Unfortunately, the ideological descendants of Bajirao II among today’s proactive Hindu nationalist brigade still have nostalgic axes to grind. They tend to view his military defeat at Koregaon, rather emotively, in terms of the loss of their ancestral glory, even righteousness, with the colonial character of the late medieval, Anglican victors of the battle of 1818 lending them the political rationale for a Brahminical nationalist rhetoric. The Maratha kings Shivaji and Sambhaji Bhosale had closer genealogical and social affinity with the Shudras, who formed the fourth tier in the caste Hindu social pyramid.
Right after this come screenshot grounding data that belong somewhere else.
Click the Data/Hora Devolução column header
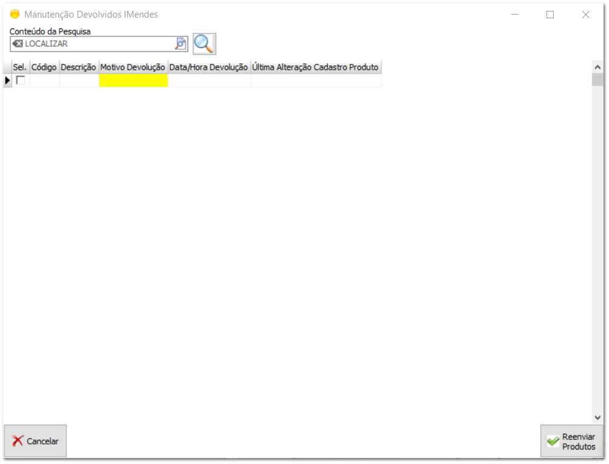coord(208,67)
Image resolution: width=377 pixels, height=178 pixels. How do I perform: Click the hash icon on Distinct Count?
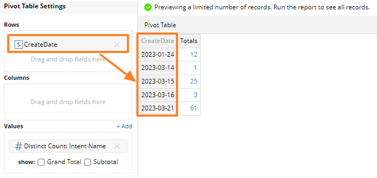[x=18, y=146]
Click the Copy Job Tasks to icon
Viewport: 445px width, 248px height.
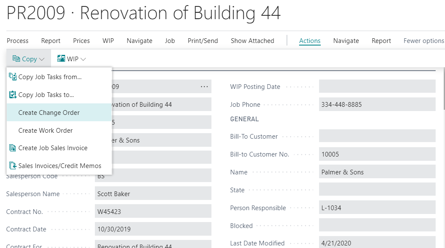coord(13,95)
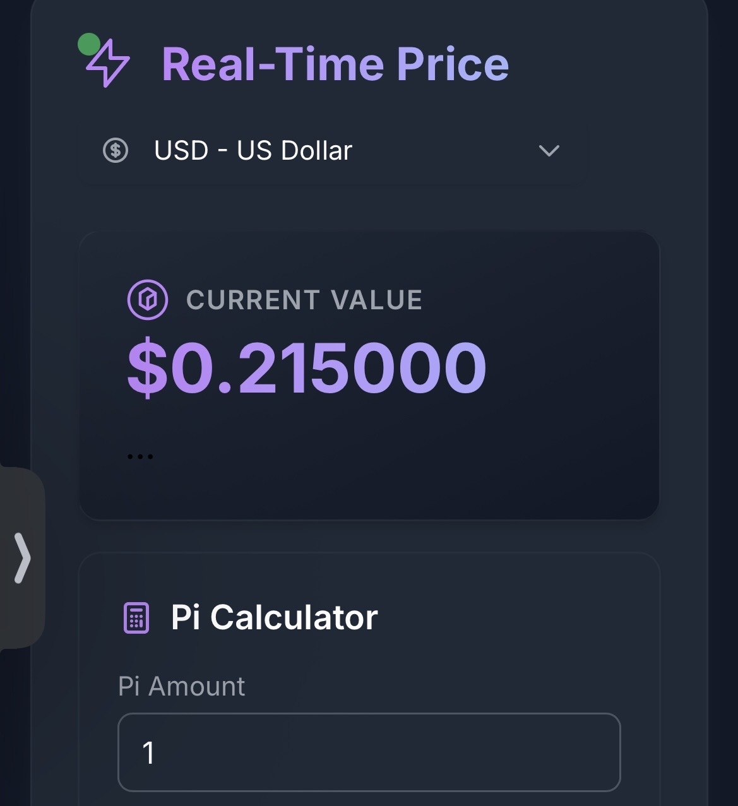Click the dollar sign currency icon

[116, 150]

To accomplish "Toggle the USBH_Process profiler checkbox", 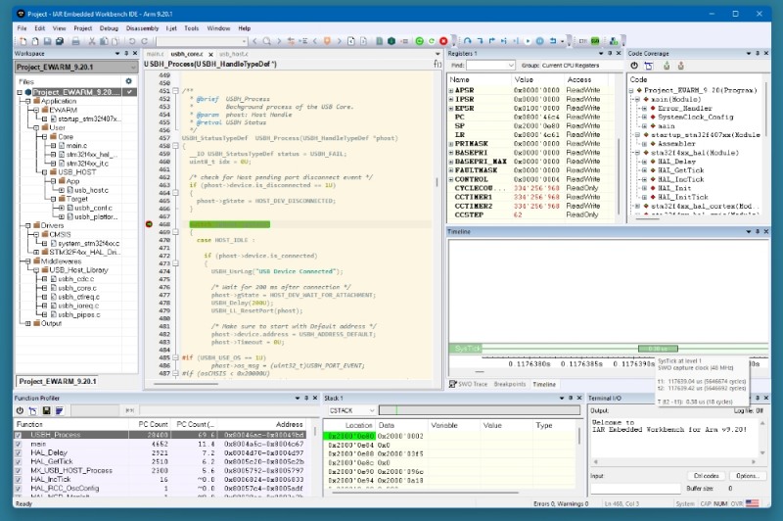I will pyautogui.click(x=20, y=435).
The Maratha prime ministers, who rose to become kings just over a century before the 1818 battle, and created a new dynastic rule, replete with a religion-sanctioned apex position in the multi-tiered society at large, were inevitably high-caste Brahmins.
Narratives, therefore, would come in handy as ideological fodder for saffron outfits to first play the victim card and then make it a ruse for aggressive retribution, aimed at further persecuting the already oppressed and marginalised. On the ground, in such a domineering milieu, whether around Koregaon or far beyond Pune, the constitutional abolition of untouchability has had little meaning for the existential reality of both the so-called former untouchables, and the lower-caste Shudras. Neither the anachronistic observance of caste nor the religious doctrine of chaturvarna—the four-tier Hindu social pyramid—has ever figured in any abolition discourse under the purview of the Indian Constitution.
So, even as the so-called former untouchables waged their daily battles for a larger slice of the sky, they tended to find even a hint of Peshwadom deplorable, macabre, even revolting. On the other hand, the unsympathetic and upwardly mobile sections of the upper castes—unlike kavivarya Suresh Bhat—tended to coalesce around the historically regressive fountainheads on the extreme right. The Hindutva right, powered by the dominant ideological regimes of the day, have found it ever more conducive in recent years to expand their nexus with both the political and the feudalistic capitalist classes on the fast-developing fringes of Pune city. The deeper questions of history and vexed issues related to social harmony were thus vulnerable to distortions and falsifications.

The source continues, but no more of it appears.